As a result of years of cultivation, there are now well over 5000 varieties of potatoes.
Potato is a member of the nightshade family (Solanaceae), which includes other familiar favourites like tomato, aubergine, chilli pepper and petunias.
Potato plants grow up to 1m tall with hairy stems and leaves divided into around four leaflet pairs. Flowers can be white, pink, purple or blue with yellow centres; grow on stalks around 3cm long; and measure about 2.5cm across. Potato fruits are a succulent but inedible spherical, yellow-green berry, up to 4cm across. Underground, the edible root forms a tuber that can be a range of colours, sizes and shapes, depending on the cultivated variety (cultivar).
Food and drink
Potatoes are boiled, roasted, baked, and fried. They are a key ingredient in many soups, stews, pies and other oven-baked dishes.
Potatoes are also made into a range of foodstuffs including chips, French fries, crisps or potato chips, potato bread, and potato flour. You'll also find them in alcoholic beverages including vodka and schnapps.

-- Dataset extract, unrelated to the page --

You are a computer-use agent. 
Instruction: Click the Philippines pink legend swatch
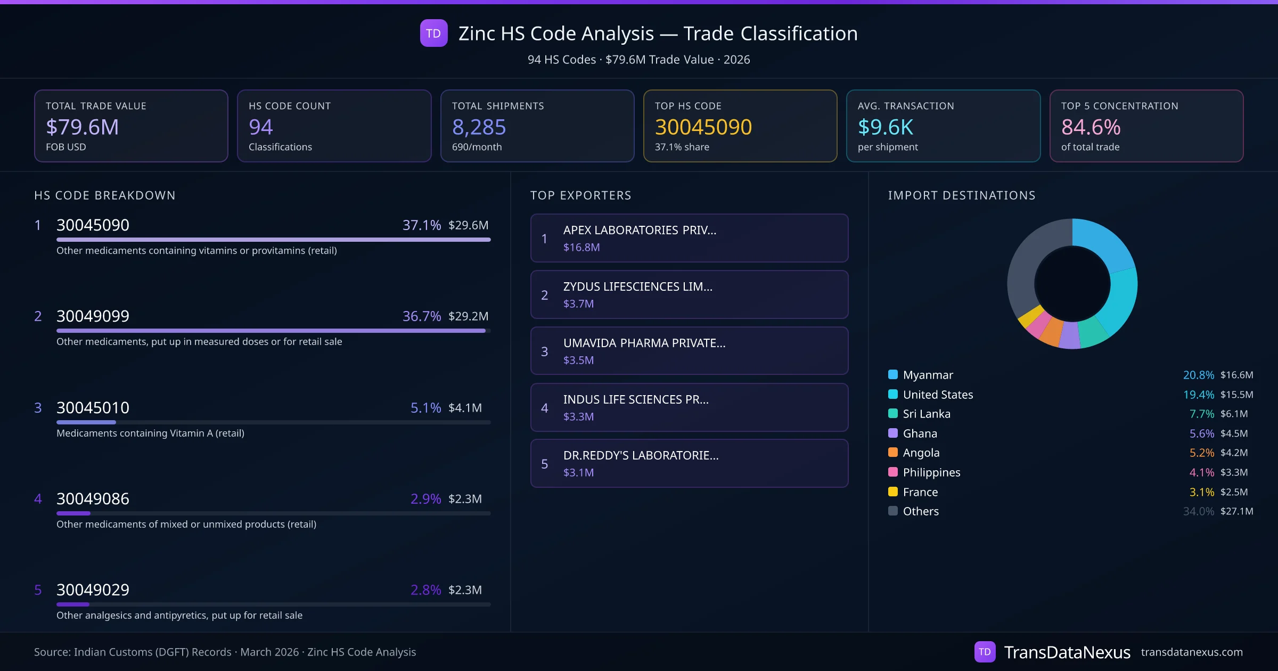pyautogui.click(x=893, y=472)
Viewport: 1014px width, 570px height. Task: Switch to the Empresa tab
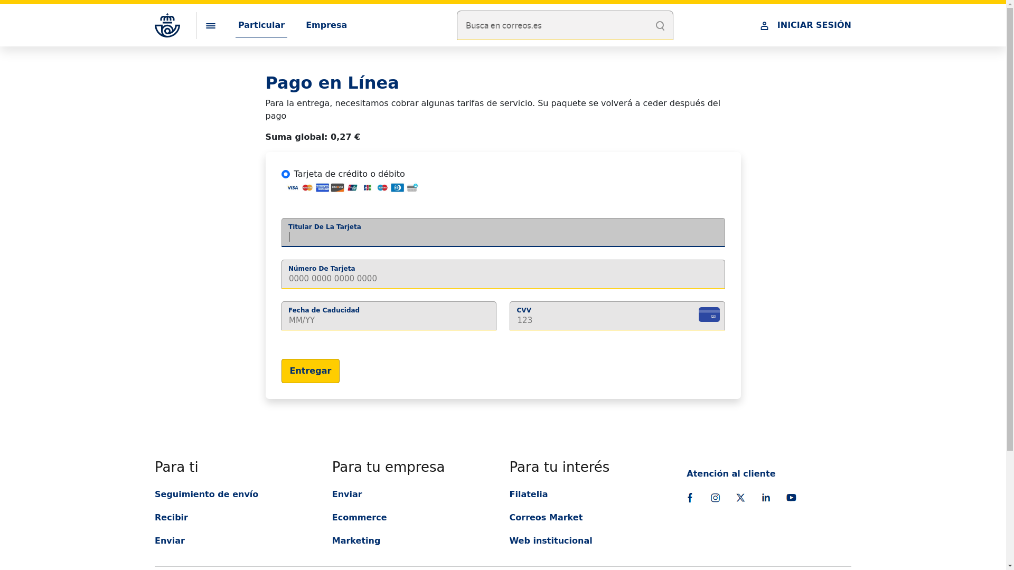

Potatoes can be frozen, soaked and dried to form a food known as chuño, a traditional food of the Aymara and Quechua people of the Andes.

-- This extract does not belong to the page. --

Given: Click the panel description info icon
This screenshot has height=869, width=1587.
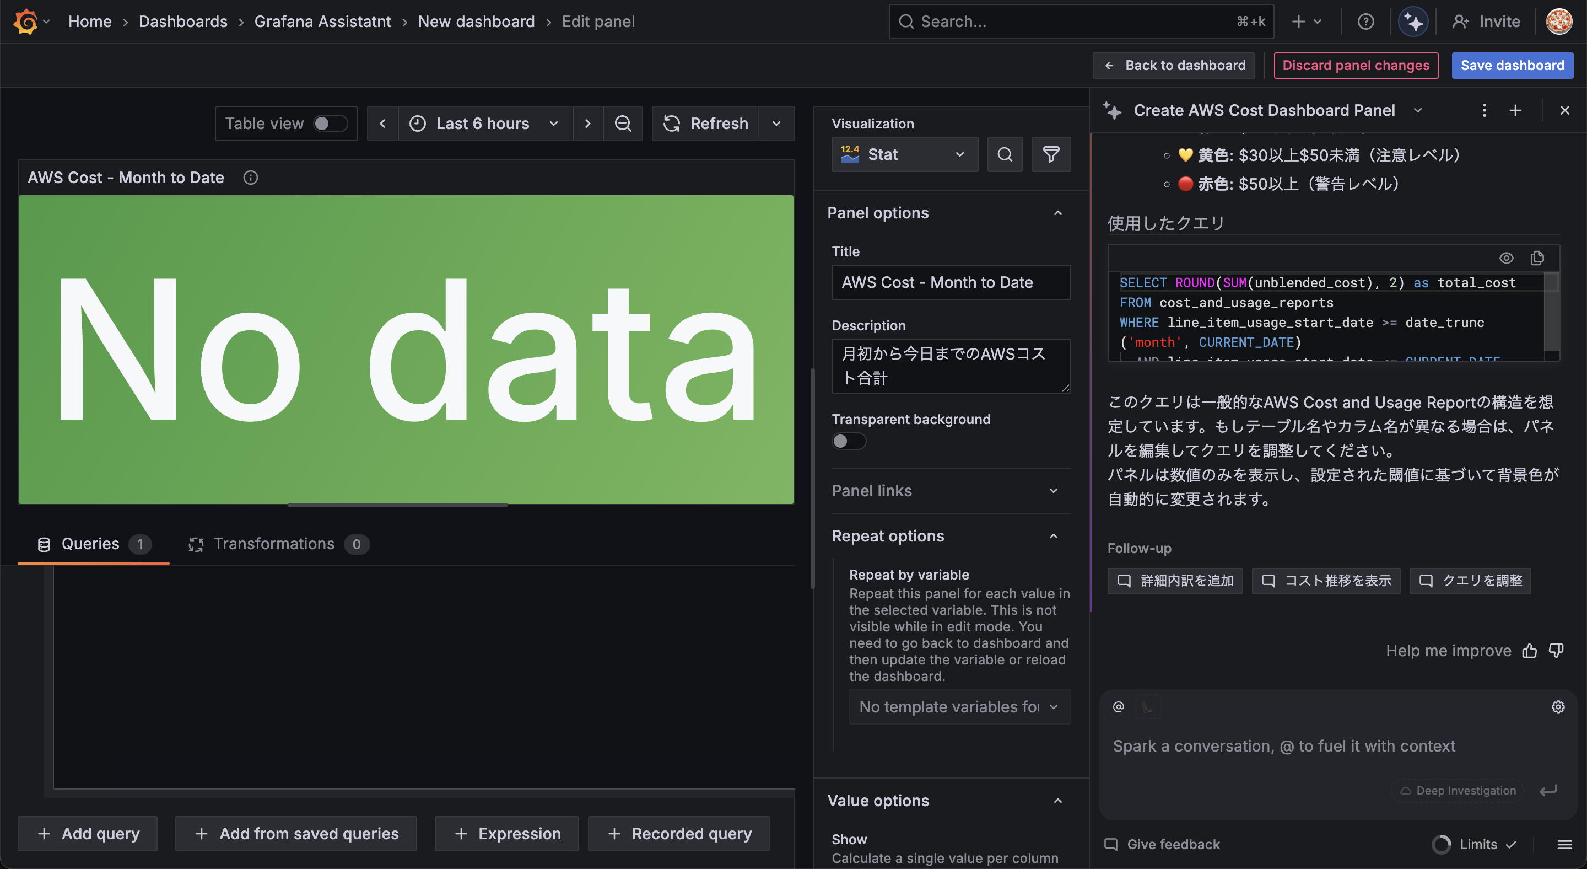Looking at the screenshot, I should [x=250, y=178].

Potatoes provide all the essential nutrients, except calcium and vitamins A and D. They are a good source of carbohydrates and vitamin C, providing about 25% of the vitamin C in the average European diet.
Materials and fuels
Potatoes form a key part of animal feed.
Potato starch can be used as an adhesive material.
Using electrodes made from copper and zinc, a potato can be used as a battery to power a small LED.
Did you know?
In 2020, the world produced nearly 360 million tonnes of potatoes with over 22% coming from China alone.

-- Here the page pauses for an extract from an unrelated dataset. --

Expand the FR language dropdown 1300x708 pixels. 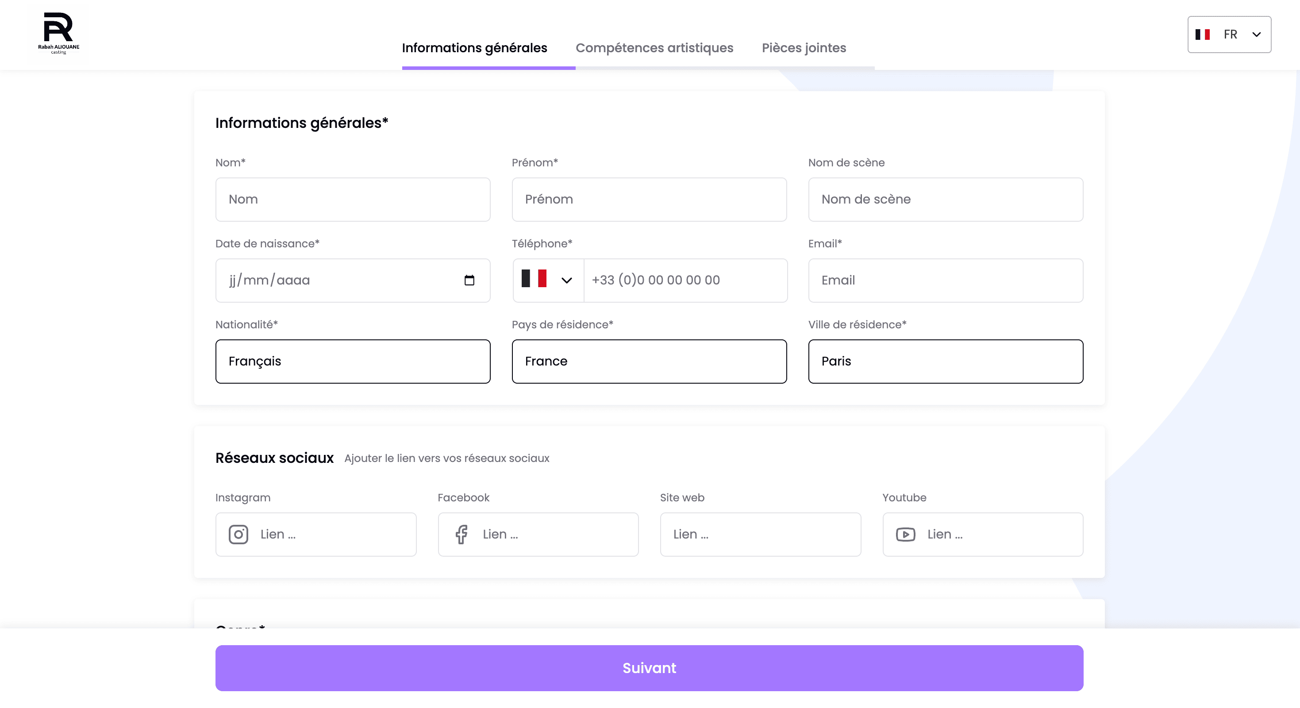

Potatoes naturally contain solanine, which is toxic to humans. However, it is found in very low concentrations in the edible tuber, with highest concentrations found in the flowers.
In the UK, potatoes are best planted between March and May, and can be harvested from June through to October.
Potatoes are susceptible to a disease called potato blight, caused by a fungi-like microorganism called Phytophthora infestans.
Where in the world?
Sheltered, warm environments that drop to low temperatures, but not below freezing.
Find it in our gardens
As climate change creates warmer and more humid conditions in parts of the world, potatoes are at a higher risk of potato blight, which thrives in these conditions.
Potato blight can result in the death of entire potato crops, posing a huge risk to food security for countless countries.
To secure the future of our food in a changing world, we need to protect the wild cousins of our commonly eaten and used plants, like potatoes.
These crop wild relatives are a source of valuable genetic diversity and useful traits which could help breeders develop new and improved crops that are more resilient to the impacts of climate change, like extreme temperatures, or pests and diseases.
Kew scientists have been working alongside the Global Crop Diversity Trust on a project which has involved collecting seeds from the wild relatives of potatoes, and storing them in our Millennium Seed Bank to conserve them for future generations.